■ GIVEN EXERCISE
Reproduce everything in the listing from the line containing "At what coordinates should I click to accomplish: Download" down to the line containing "pyautogui.click(x=763, y=368)", including both of those lines. Leave the pictures out of your answer.

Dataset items

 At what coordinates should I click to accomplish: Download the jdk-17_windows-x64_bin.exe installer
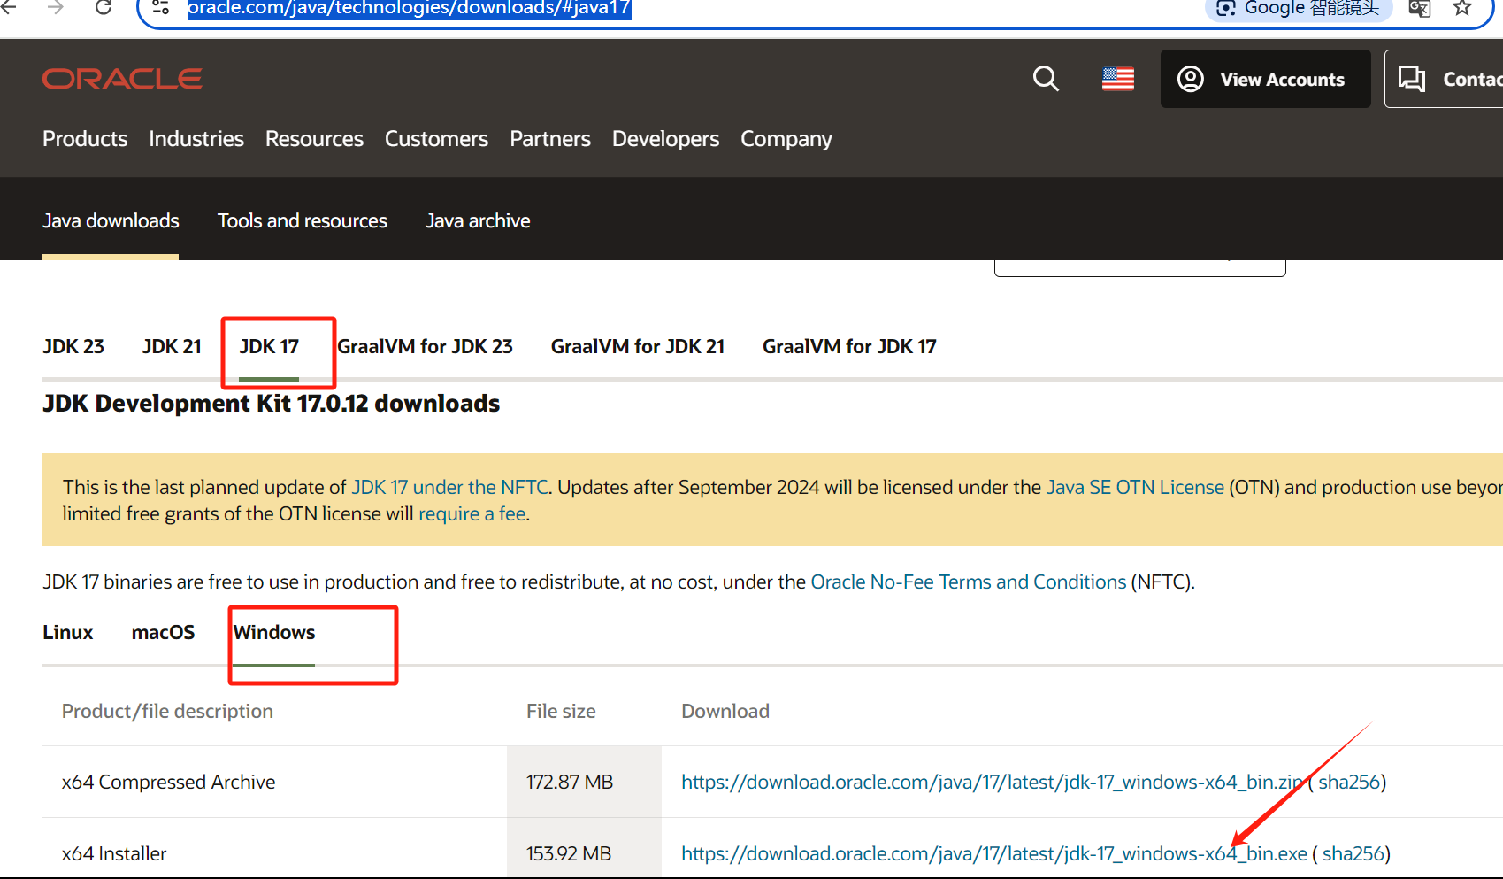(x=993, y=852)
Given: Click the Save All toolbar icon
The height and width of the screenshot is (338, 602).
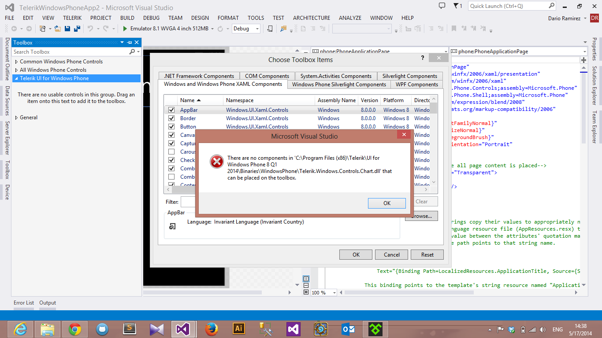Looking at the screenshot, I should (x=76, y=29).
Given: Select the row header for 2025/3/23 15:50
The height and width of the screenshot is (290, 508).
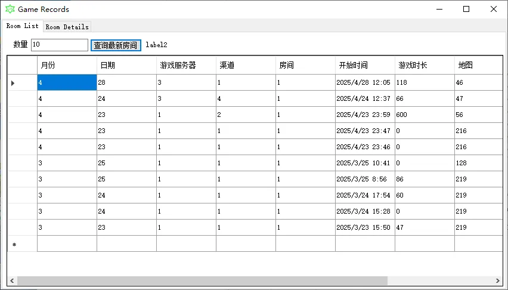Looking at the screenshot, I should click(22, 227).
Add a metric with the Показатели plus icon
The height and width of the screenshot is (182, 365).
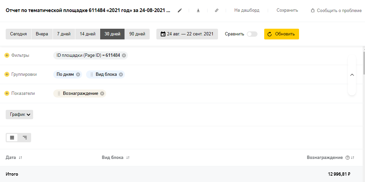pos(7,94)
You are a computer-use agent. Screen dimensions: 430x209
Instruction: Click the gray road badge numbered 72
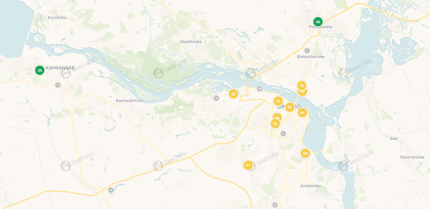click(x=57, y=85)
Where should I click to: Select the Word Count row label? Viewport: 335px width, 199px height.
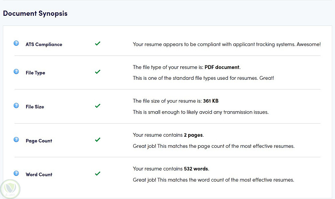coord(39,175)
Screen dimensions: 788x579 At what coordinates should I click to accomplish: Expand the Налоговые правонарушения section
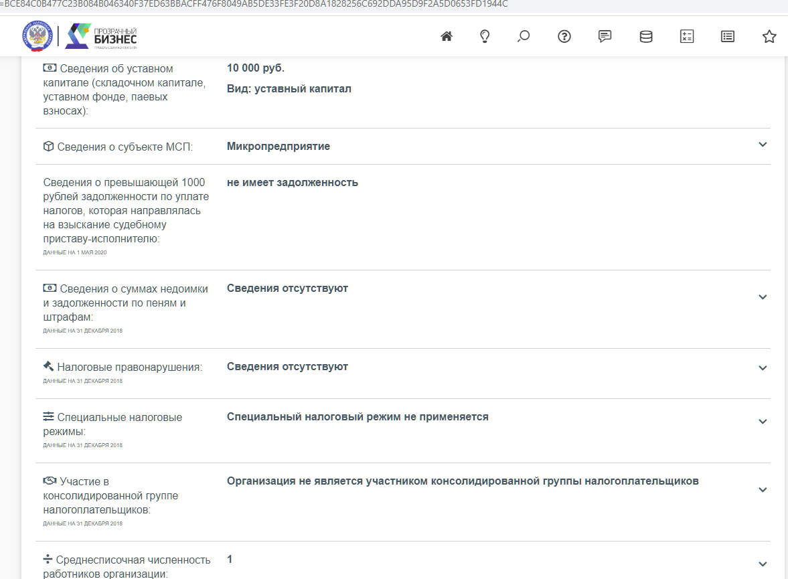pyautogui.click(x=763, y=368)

---

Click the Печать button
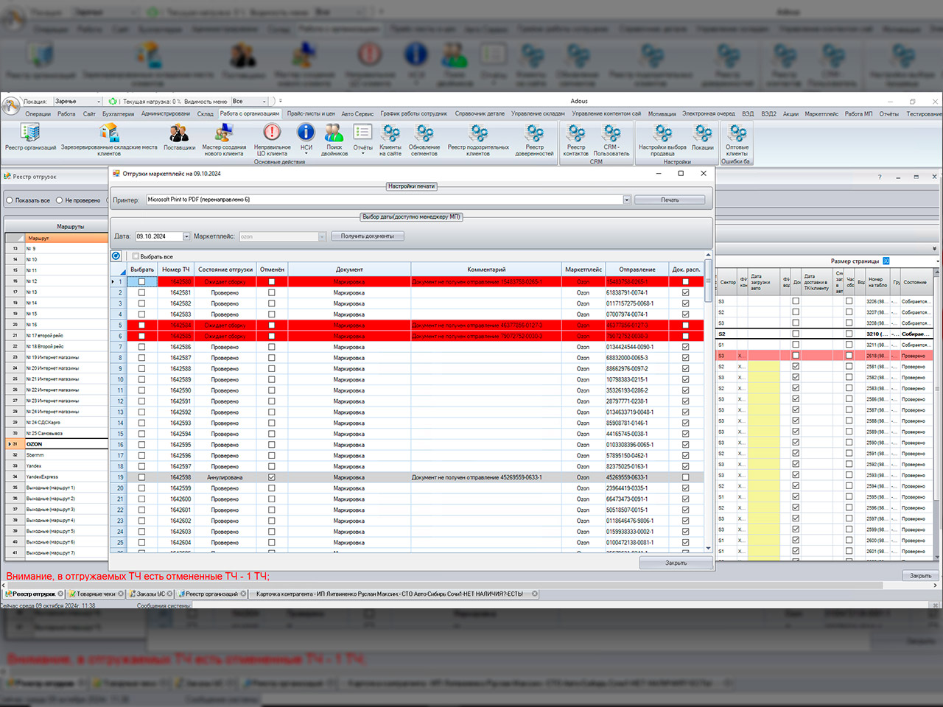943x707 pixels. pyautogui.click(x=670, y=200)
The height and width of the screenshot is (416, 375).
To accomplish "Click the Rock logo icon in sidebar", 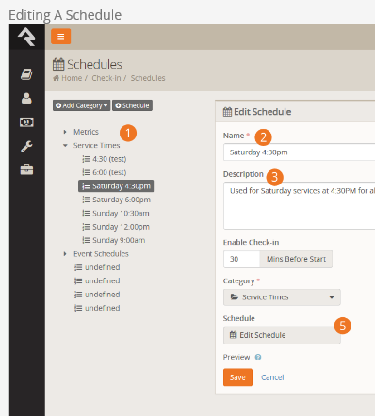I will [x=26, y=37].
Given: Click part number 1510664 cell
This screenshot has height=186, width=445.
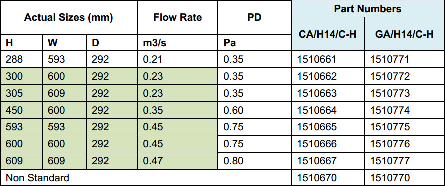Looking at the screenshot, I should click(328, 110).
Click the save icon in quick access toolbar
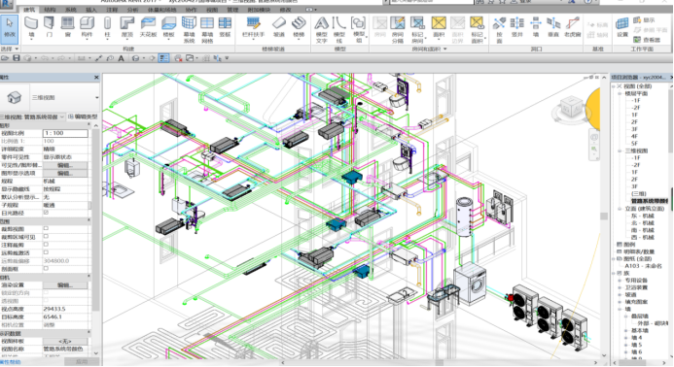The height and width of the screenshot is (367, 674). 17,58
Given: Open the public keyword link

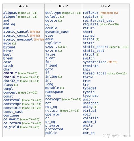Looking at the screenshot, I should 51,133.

...

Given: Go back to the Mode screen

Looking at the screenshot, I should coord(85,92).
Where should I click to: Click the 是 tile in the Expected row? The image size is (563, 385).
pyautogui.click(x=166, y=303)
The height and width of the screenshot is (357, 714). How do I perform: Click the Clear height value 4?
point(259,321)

■ SOLVED PROBLEM
 At what coordinates should I click to accomplish: Download the jdk-17_windows-x64_bin.exe installer
(x=993, y=852)
Given: Click the Save All toolbar icon
The height and width of the screenshot is (338, 602).
Looking at the screenshot, I should (x=76, y=29).
Given: Select the row header for 2025/3/23 15:50
The height and width of the screenshot is (290, 508).
Looking at the screenshot, I should click(22, 227).
Add a metric with the Показатели plus icon
The height and width of the screenshot is (182, 365).
pos(7,94)
You are a computer-use agent. Screen dimensions: 430x209
Instruction: Click the gray road badge numbered 72
click(x=57, y=85)
Where should I click to: Select the Word Count row label? Viewport: 335px width, 199px height.
coord(39,175)
Screen dimensions: 788x579 At what coordinates should I click to accomplish: Expand the Налоговые правонарушения section
pyautogui.click(x=763, y=368)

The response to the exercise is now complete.